Some of the key features concerning closed trajectories in flat surfaces are:

• closed geodesics of the flat metric come in families of parallel trajectories called cylinders in the literature;
• such closed geodesics occur in a dense set of directions in the unit circle ${S^1}$;
• Eskin and Masur showed the following asymptotics for the problem of counting cylinders: there exists a constant ${c>0}$ such that the number of (cylinders of) closed trajectories of length ${\leq L}$ is ${\sim c\cdot L^2}$.

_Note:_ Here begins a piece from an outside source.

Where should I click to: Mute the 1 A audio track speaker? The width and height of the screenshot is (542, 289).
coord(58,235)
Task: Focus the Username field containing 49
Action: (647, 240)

The goal of this post is to generalize this picture to higher dimensions or, more precisely, to K3 surfaces.

2. K3 surfaces

Definition 1 A compact complex ${2}$-dimensional manifold ${X}$ is a K3 surface if

• (i) ${X}$ admits a (global) nowhere vanishing holomorphic ${2}$-form ${\Omega}$;
• (ii) the first Betti number ${b_1(X)}$ is zero (this is equivalent to ${\pi_1(X)=\{0\}}$ in this context).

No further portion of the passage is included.